#### TASK TO CARRY OUT:
Each entry is to be output as written, so that none is missing.

#### SUPPLIED DATA:
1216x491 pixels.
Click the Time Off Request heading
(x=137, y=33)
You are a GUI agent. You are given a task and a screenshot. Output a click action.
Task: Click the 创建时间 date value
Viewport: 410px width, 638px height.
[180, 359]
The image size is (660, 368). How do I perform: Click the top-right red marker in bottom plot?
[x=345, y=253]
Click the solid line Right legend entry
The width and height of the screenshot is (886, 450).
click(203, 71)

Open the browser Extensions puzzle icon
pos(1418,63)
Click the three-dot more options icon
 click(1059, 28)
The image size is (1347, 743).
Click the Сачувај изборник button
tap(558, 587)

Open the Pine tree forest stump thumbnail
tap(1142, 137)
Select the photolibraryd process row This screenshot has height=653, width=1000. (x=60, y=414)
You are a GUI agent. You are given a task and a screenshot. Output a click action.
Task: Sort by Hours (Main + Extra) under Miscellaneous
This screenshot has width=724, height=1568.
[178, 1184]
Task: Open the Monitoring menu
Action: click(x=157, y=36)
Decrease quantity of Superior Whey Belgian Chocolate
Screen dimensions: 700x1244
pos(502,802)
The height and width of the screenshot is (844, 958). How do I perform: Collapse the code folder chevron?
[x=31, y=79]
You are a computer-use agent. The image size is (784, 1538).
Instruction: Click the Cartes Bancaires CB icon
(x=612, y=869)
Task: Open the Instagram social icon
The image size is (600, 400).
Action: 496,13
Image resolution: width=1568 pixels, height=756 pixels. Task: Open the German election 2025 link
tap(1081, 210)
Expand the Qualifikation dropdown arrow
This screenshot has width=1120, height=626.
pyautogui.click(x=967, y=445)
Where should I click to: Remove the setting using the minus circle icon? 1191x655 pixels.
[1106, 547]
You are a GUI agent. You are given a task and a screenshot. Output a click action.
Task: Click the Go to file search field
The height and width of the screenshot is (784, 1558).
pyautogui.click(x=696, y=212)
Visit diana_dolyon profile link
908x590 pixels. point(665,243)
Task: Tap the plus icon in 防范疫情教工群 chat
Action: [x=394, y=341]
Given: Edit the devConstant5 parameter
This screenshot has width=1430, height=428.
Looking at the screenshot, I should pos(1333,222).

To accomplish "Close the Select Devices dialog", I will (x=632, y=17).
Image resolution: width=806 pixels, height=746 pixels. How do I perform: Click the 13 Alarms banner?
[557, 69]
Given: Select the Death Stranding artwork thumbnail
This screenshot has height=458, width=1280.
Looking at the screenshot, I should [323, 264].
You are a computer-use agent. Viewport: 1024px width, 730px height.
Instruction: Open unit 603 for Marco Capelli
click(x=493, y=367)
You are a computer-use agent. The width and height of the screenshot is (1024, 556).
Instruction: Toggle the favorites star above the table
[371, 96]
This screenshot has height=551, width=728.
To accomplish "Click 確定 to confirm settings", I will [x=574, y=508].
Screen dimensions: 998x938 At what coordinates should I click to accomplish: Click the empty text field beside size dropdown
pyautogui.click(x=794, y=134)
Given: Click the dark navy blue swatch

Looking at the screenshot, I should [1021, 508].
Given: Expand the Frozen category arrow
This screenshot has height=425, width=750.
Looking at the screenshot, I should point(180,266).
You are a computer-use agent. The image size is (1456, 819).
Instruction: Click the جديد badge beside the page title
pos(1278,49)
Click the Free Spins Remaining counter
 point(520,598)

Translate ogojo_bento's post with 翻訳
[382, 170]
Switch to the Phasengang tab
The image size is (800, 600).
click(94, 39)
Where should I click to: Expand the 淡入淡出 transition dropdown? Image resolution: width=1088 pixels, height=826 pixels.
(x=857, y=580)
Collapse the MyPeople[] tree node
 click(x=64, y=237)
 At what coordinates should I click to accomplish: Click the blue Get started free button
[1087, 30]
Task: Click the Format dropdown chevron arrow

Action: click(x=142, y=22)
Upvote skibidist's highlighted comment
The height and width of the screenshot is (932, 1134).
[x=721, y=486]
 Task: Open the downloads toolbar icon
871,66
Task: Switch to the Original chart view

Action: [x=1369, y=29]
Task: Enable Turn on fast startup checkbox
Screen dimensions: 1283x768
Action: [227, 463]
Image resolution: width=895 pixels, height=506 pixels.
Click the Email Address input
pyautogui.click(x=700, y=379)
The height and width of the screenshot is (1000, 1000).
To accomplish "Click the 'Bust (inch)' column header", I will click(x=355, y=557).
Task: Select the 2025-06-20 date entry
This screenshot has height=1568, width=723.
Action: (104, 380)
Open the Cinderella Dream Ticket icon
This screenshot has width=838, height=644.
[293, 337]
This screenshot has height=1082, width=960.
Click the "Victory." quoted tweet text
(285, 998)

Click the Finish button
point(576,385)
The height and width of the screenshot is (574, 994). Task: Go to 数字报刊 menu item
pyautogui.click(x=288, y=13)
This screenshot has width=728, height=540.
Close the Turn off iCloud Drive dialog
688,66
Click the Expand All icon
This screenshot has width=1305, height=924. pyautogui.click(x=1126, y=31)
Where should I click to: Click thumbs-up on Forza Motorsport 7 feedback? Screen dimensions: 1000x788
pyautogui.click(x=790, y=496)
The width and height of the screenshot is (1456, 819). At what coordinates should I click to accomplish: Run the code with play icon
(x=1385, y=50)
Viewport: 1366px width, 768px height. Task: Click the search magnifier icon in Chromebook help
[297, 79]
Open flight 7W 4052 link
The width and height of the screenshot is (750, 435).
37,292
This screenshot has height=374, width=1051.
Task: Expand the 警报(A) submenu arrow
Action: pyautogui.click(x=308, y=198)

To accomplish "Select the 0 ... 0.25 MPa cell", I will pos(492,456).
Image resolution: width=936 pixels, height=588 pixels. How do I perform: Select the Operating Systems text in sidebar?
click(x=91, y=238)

#### COMPLETED TASK:
1216x491 pixels.
Click the Time Off Request heading
(x=137, y=33)
You are a GUI agent. You are given a task and a screenshot. Output a click action.
Task: Click the 创建时间 date value
Viewport: 410px width, 638px height.
[180, 359]
The image size is (660, 368). How do I perform: Click the top-right red marker in bottom plot?
[x=345, y=253]
Click the solid line Right legend entry
The width and height of the screenshot is (886, 450).
click(203, 71)

Open the browser Extensions puzzle icon
pos(1418,63)
Click the three-dot more options icon
 click(1059, 28)
The image size is (1347, 743).
Click the Сачувај изборник button
tap(558, 587)

Open the Pine tree forest stump thumbnail
tap(1142, 137)
Select the photolibraryd process row This screenshot has height=653, width=1000. (x=60, y=414)
You are a GUI agent. You are given a task and a screenshot. Output a click action.
Task: Sort by Hours (Main + Extra) under Miscellaneous
This screenshot has width=724, height=1568.
[178, 1184]
Task: Open the Monitoring menu
Action: click(x=157, y=36)
Decrease quantity of Superior Whey Belgian Chocolate
Screen dimensions: 700x1244
pos(502,802)
The height and width of the screenshot is (844, 958). How do I perform: Collapse the code folder chevron?
[x=31, y=79]
You are a computer-use agent. The image size is (784, 1538).
Instruction: Click the Cartes Bancaires CB icon
(x=612, y=869)
Task: Open the Instagram social icon
The image size is (600, 400).
Action: 496,13
Image resolution: width=1568 pixels, height=756 pixels. Task: Open the German election 2025 link
tap(1081, 210)
Expand the Qualifikation dropdown arrow
This screenshot has width=1120, height=626.
pyautogui.click(x=967, y=445)
Where should I click to: Remove the setting using the minus circle icon? 1191x655 pixels.
[1106, 547]
You are a GUI agent. You are given a task and a screenshot. Output a click action.
Task: Click the Go to file search field
The height and width of the screenshot is (784, 1558).
pyautogui.click(x=696, y=212)
Visit diana_dolyon profile link
908x590 pixels. point(665,243)
Task: Tap the plus icon in 防范疫情教工群 chat
Action: [x=394, y=341]
Given: Edit the devConstant5 parameter
This screenshot has width=1430, height=428.
Looking at the screenshot, I should pos(1333,222).

To accomplish "Close the Select Devices dialog", I will (x=632, y=17).
Image resolution: width=806 pixels, height=746 pixels. How do I perform: Click the 13 Alarms banner?
[557, 69]
Given: Select the Death Stranding artwork thumbnail
This screenshot has height=458, width=1280.
Looking at the screenshot, I should [323, 264].
You are a computer-use agent. Viewport: 1024px width, 730px height.
Instruction: Open unit 603 for Marco Capelli
click(x=493, y=367)
You are a computer-use agent. The width and height of the screenshot is (1024, 556).
Instruction: Toggle the favorites star above the table
[371, 96]
This screenshot has height=551, width=728.
To accomplish "Click 確定 to confirm settings", I will [x=574, y=508].
Screen dimensions: 998x938 At what coordinates should I click to accomplish: Click the empty text field beside size dropdown
pyautogui.click(x=794, y=134)
Given: Click the dark navy blue swatch

Looking at the screenshot, I should [1021, 508].
Given: Expand the Frozen category arrow
This screenshot has height=425, width=750.
Looking at the screenshot, I should point(180,266).
You are a computer-use agent. The image size is (1456, 819).
Instruction: Click the جديد badge beside the page title
pos(1278,49)
Click the Free Spins Remaining counter
 point(520,598)

Translate ogojo_bento's post with 翻訳
[382, 170]
Switch to the Phasengang tab
The image size is (800, 600).
click(94, 39)
Where should I click to: Expand the 淡入淡出 transition dropdown? Image resolution: width=1088 pixels, height=826 pixels.
(x=857, y=580)
Collapse the MyPeople[] tree node
 click(x=64, y=237)
 At what coordinates should I click to accomplish: Click the blue Get started free button
[1087, 30]
Task: Click the Format dropdown chevron arrow

Action: click(x=142, y=22)
Upvote skibidist's highlighted comment
The height and width of the screenshot is (932, 1134).
[x=721, y=486]
 Task: Open the downloads toolbar icon
871,66
Task: Switch to the Original chart view

Action: [x=1369, y=29]
Task: Enable Turn on fast startup checkbox
Screen dimensions: 1283x768
Action: [227, 463]
Image resolution: width=895 pixels, height=506 pixels.
Click the Email Address input
pyautogui.click(x=700, y=379)
The height and width of the screenshot is (1000, 1000).
To accomplish "Click the 'Bust (inch)' column header", I will click(x=355, y=557).
Task: Select the 2025-06-20 date entry
This screenshot has height=1568, width=723.
Action: (104, 380)
Open the Cinderella Dream Ticket icon
This screenshot has width=838, height=644.
[293, 337]
This screenshot has height=1082, width=960.
Click the "Victory." quoted tweet text
(285, 998)

Click the Finish button
point(576,385)
The height and width of the screenshot is (574, 994). Task: Go to 数字报刊 menu item
pyautogui.click(x=288, y=13)
This screenshot has width=728, height=540.
Close the Turn off iCloud Drive dialog
688,66
Click the Expand All icon
This screenshot has width=1305, height=924. pyautogui.click(x=1126, y=31)
Where should I click to: Click thumbs-up on Forza Motorsport 7 feedback? Screen dimensions: 1000x788
pyautogui.click(x=790, y=496)
The width and height of the screenshot is (1456, 819). At what coordinates should I click to accomplish: Run the code with play icon
(x=1385, y=50)
Viewport: 1366px width, 768px height. Task: Click the search magnifier icon in Chromebook help
[297, 79]
Open flight 7W 4052 link
The width and height of the screenshot is (750, 435).
37,292
This screenshot has height=374, width=1051.
Task: Expand the 警报(A) submenu arrow
Action: pyautogui.click(x=308, y=198)

To accomplish "Select the 0 ... 0.25 MPa cell", I will pos(492,456).
Image resolution: width=936 pixels, height=588 pixels. How do I perform: Select the Operating Systems text in sidebar?
click(x=91, y=238)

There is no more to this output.